Campaigns are represented by a tarot card with a goal that changes with every campaign. It can be anything from saving some villagers, to guarding a helpless man across a dangerous pathway. These stories don’t change too much for the most part with how the narrative is presented. While one story may be set on having to save someone, what happens with each story depends entirely on the cards you pull and how well you utilize them. This all relies on chance and while it may feel fresh at first, repetition will settle in as you land on the same encounter cards multiple times.

When you’re actually playing in a campaign, your goal is to survive all the enemies and obstacles presented to you, while achieving that mission’s objective. When it’s done well, the combat situations are lengthy and give you many opportunities to dodge incoming attacks, gather resources like gold and food, and try to survive. Unfortunately, it can feel unfair if you start off with a solid deck of cards to begin with and still manage to lose a challenge solely based on bad luck with dice rolls or drawing cards.

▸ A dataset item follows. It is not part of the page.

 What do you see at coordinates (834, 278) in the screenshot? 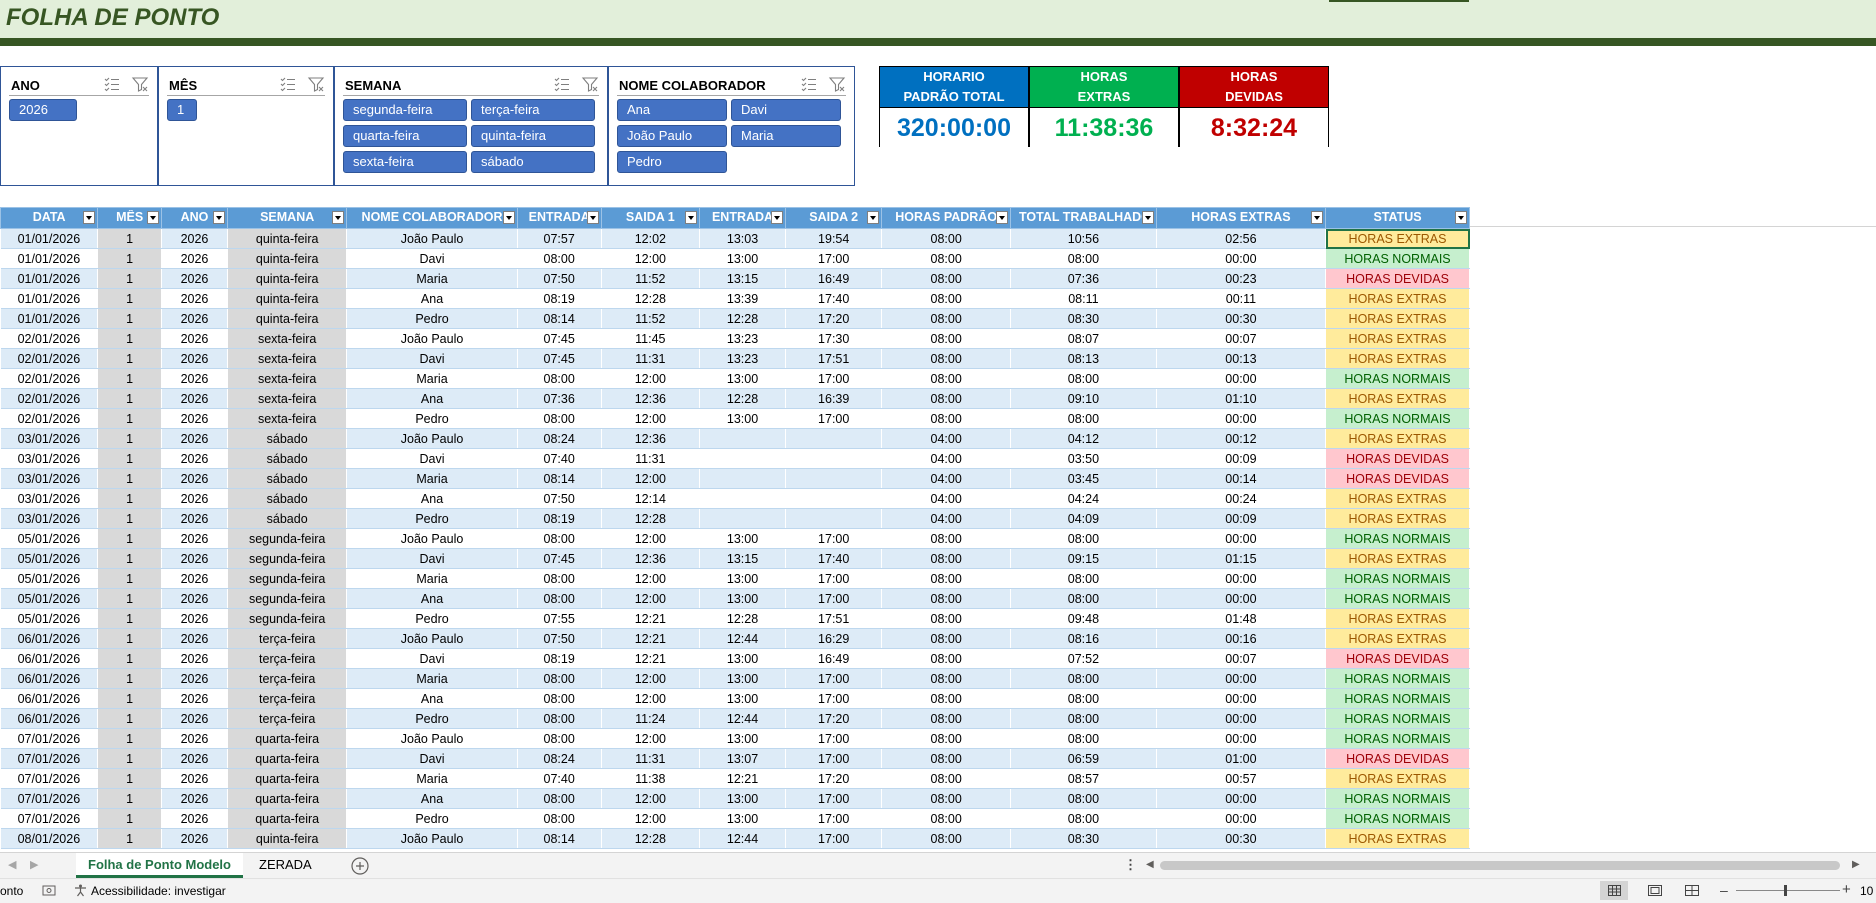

Furthermore, it can be somewhat discouraging to continuously replay these situations because you start all the way at the beginning of a challenge once you die. If you’re an hour into a challenge at that time, mostly you will be irritated and disappointed to see all the pogress gone and have to play through it again. A lot of the success rates in these campaigns can often land on a simple dice roll or problematic deck handed to you.

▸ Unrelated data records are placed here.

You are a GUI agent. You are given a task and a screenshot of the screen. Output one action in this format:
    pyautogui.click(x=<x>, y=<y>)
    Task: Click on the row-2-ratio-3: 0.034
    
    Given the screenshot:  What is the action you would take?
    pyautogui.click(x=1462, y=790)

Combat centers around usually having your character attack, block, and dodge in correlation to the movement of an enemy. The combat system is not very deep, but it does feel polished and fun to experience. These combat arenas are also where your companions appear to help with their own unique abilities. Once you’re done with the campaign, there is an Endless mode that is just as it sounds as you keep going on until you die. It’s a great mode to jump into once you’ve beaten all the challenges, mainly due to being able to carry over any cards you acquired from the campaign.

Visually, Hands of Fate 2 is nice to look at with great use of colors and fluidity to appear like more than just another indie title. The art aesthetic for the most part is atmospheric, and while it definitely wasn’t the best character models I’ve ever seen, the environments were captivating and done well. Some of the battle sequences looked rough with stiff animations at times and were not as polished as the tabletop scenes. The sound design was of your typical fantasy music with plenty of acoustics and drums beating during combat sections. It wasn’t memorable, but did not detract from the experience.

Overall, Hand of Fate 2 is an entertaining and amusing take on tabletop card gaming and third-person action combat. The presentation isn’t anything outstanding, but still looks great on the Switch. My main complaint is how some of your playthroughs can seem unfair and rely too much on chance, with your punishment being to play through the whole campaign again from the beginning. Fortunately, when the odds are in your favor, the gameplay and premise can give you hours of quality entertainment. If you’re in to Dungeons & Dragons, tabletop gaming, or just a unique action title, Hand of Fate 2 is definitely worth checking out.